**Task description:** Lines from the one holding "How do I perform: Click the Number" through the end of the entries, inclusive, form the whole output; reproduce them exactly and omit pictures.

**Records drawn from a dataset:**
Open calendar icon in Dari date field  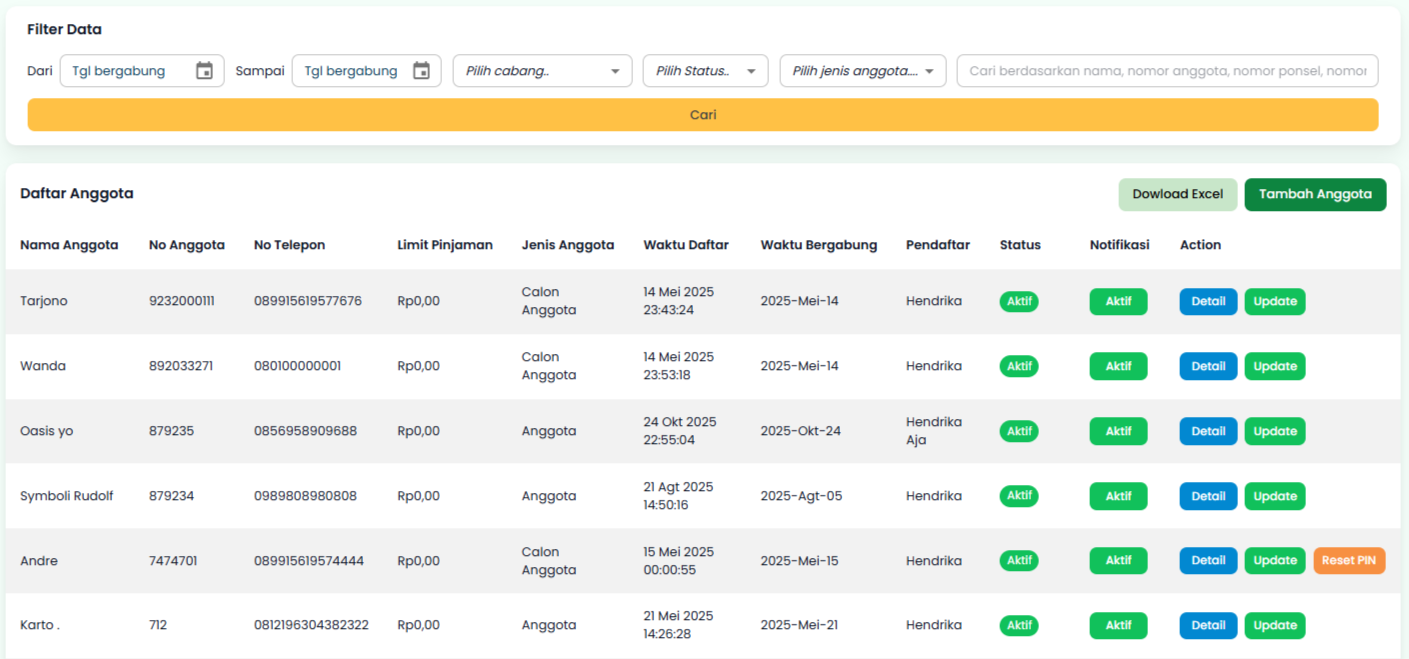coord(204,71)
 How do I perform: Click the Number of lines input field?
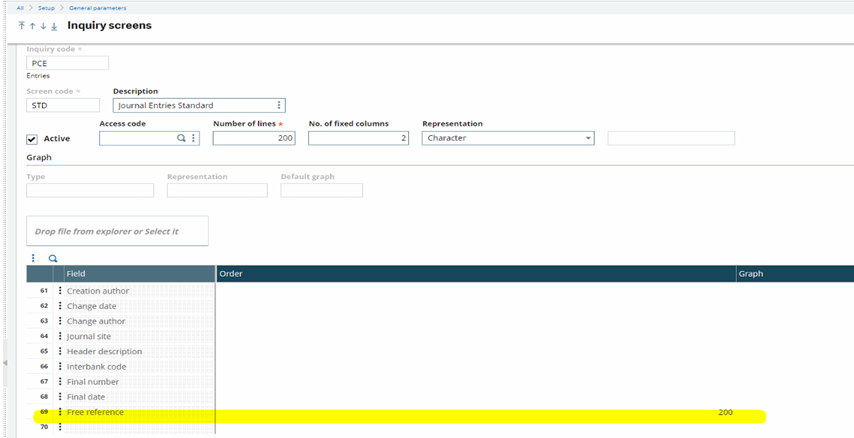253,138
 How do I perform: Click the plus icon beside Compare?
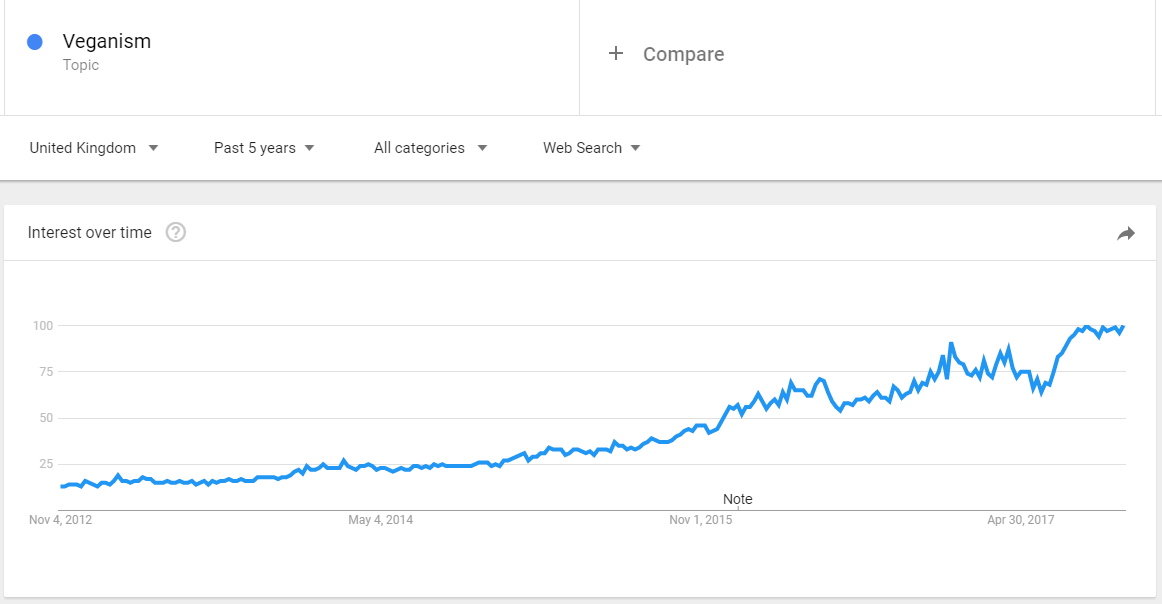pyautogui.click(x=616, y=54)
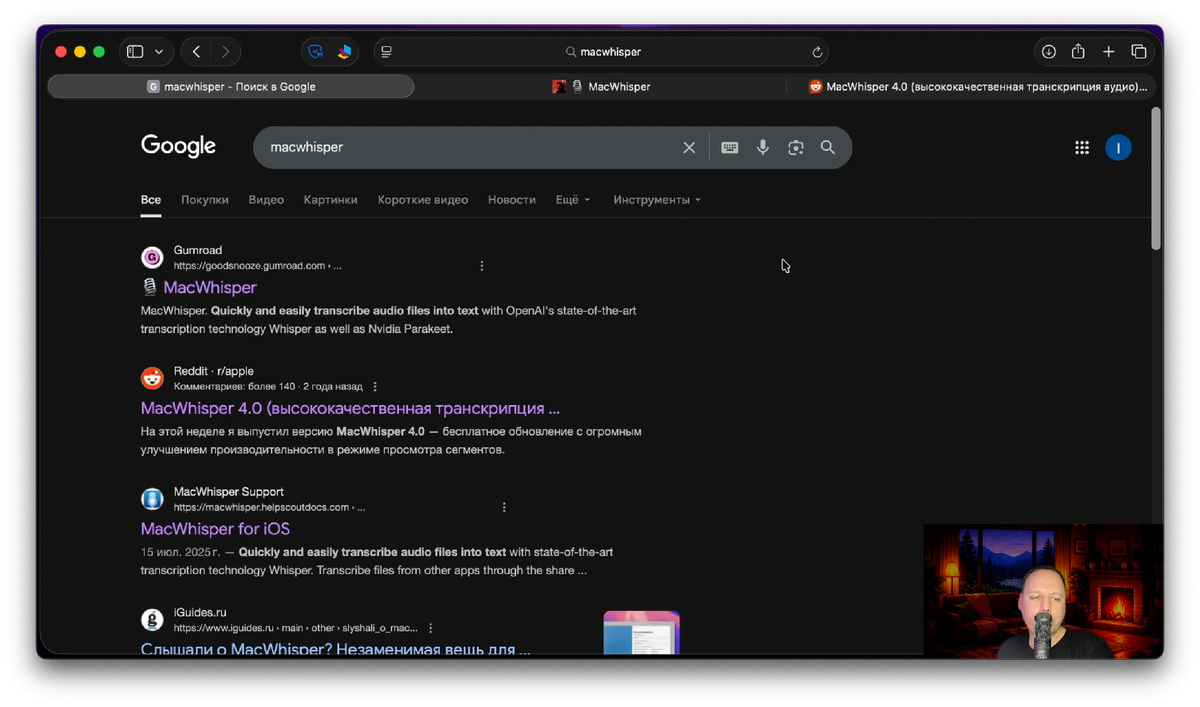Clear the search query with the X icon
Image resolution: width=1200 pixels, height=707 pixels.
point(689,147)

**Answer space:**
 How do I perform: Click the Number of lines input field?
253,138
 How do I perform: Click the plus icon beside Compare?
pyautogui.click(x=616, y=54)
Clear the search query with the X icon
Image resolution: width=1200 pixels, height=707 pixels.
point(689,147)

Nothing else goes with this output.